Cerrá el Pico
La Cámara estuvo conformada por los Jueces Abel Sanchez Torres, Ignacio María Vélez Funes y Ricardo Bustos Fierro, quienes coincidieron con las valoraciones efectuadas por la Jueza de la primera instancia.
Al respeto, consideraron que, según lo establecido por el Código Penal argentino en el artículo referido a la regla de excarcelación, para respetar la garantía constitucional del estado de inocencia se deben comprobar las indicaciones de fuga o entorpecimiento judicial.
Además, es necesario verificar el peso de las pruebas de cargo conocidas por el imputado; su personalidad y situación particular; y la actitud procesal respecto a la investigación de la verdad.

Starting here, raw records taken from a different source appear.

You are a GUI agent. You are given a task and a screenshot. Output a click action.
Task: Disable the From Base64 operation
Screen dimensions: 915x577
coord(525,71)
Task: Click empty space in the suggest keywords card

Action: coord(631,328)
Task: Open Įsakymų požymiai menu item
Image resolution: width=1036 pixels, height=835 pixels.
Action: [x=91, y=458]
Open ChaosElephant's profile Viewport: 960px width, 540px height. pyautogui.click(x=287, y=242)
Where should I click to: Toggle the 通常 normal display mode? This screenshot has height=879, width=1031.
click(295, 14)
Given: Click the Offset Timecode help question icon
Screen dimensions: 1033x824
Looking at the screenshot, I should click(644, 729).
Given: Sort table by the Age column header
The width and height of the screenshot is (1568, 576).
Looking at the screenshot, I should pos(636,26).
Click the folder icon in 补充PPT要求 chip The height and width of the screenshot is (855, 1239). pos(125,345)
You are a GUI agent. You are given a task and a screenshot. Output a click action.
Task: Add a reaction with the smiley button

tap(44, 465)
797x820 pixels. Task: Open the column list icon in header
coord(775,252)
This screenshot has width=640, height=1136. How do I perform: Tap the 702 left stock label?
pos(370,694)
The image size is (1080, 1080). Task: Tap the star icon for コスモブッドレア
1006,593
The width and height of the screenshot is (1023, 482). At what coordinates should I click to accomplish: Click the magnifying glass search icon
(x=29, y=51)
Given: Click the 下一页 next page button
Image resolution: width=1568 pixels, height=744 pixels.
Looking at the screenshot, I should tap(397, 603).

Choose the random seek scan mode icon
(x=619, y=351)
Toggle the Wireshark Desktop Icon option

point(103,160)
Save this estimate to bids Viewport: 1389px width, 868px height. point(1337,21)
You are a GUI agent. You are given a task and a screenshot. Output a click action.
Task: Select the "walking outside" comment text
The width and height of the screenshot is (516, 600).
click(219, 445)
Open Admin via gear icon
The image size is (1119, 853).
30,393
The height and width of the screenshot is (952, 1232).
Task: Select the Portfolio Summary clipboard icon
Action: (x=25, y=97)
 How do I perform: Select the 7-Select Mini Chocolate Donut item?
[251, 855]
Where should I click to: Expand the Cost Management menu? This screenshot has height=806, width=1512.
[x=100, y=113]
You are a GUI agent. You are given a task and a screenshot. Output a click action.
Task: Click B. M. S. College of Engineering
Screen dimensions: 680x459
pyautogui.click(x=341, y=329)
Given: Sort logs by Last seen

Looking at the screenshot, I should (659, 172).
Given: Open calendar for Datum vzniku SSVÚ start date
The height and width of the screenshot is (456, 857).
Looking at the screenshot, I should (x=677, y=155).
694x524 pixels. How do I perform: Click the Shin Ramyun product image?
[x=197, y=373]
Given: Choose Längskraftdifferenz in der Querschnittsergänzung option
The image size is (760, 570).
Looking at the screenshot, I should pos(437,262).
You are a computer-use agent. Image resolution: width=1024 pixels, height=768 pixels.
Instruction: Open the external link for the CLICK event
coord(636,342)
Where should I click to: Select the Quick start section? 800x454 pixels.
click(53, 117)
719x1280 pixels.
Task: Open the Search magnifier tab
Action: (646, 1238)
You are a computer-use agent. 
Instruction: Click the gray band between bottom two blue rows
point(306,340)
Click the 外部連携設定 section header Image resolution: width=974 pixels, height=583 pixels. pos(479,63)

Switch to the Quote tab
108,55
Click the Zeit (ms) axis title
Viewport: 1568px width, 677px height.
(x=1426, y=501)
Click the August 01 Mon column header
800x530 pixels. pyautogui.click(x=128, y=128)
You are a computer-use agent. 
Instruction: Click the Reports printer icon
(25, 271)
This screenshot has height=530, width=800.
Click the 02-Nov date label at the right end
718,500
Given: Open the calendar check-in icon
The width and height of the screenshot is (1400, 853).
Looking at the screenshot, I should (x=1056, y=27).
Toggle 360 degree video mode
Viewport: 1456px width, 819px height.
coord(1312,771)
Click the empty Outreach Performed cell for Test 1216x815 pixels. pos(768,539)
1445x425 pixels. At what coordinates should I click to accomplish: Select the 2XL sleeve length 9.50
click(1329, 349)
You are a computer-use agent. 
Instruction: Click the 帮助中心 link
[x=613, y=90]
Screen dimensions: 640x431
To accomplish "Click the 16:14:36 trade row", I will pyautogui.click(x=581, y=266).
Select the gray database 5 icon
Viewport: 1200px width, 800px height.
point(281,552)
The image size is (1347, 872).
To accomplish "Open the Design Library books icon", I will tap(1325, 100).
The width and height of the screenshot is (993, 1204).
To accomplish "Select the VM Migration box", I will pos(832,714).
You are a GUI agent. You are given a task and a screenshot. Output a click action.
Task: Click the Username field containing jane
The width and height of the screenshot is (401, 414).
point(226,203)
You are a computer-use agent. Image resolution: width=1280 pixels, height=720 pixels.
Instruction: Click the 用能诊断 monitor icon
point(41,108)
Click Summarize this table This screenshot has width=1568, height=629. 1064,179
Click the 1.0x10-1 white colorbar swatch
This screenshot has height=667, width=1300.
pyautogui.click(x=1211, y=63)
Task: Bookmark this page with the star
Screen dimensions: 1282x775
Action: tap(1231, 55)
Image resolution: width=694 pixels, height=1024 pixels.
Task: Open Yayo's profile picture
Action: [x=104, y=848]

Los magistrados adujeron que otorgarle la libertad a Yanicelli podría propiciar el entorpecimiento de la investigación, dado que se podría alterar o hacer desaparecer documentación que acredite algunas circunstancias o ejercer presión sobre los testigos del proceso, hayan sido víctimas o no del accionar del genocida.
Asimismo, liberar al represor podría implicar la fuga del mismo, atento el elevado monto de la pena que podría corresponderle en caso de condena, ello en razón, fundamentalmente, de la gravedad de las escalas penales de los ilícitos en juego; extremos que son de dominio público y se sucedieron en distintas jurisdicciones del país, por parte de acusados de delitos de lesa humanidad cometidos durante la última y nefasta dictadura militar.
Lo expresado anteriormente no deviene en meras palabras infundadas, pues los testigos de la causa manifestaron haber sufrido, después de 1997 por parte de los que desarrollaban tareas en la ex UP1, Yanicelli incluido, amenazas y amedrentamientos de distintas formas, como llamadas telefónicas anónimas, merodeo en autos frente a la casa, entre otras, buscando obtener a través de la imposición del miedo, como siempre se manejaron estos genocidas, para que no efectuaran declaraciones que los involucrara o para que cesaran en sus denuncias.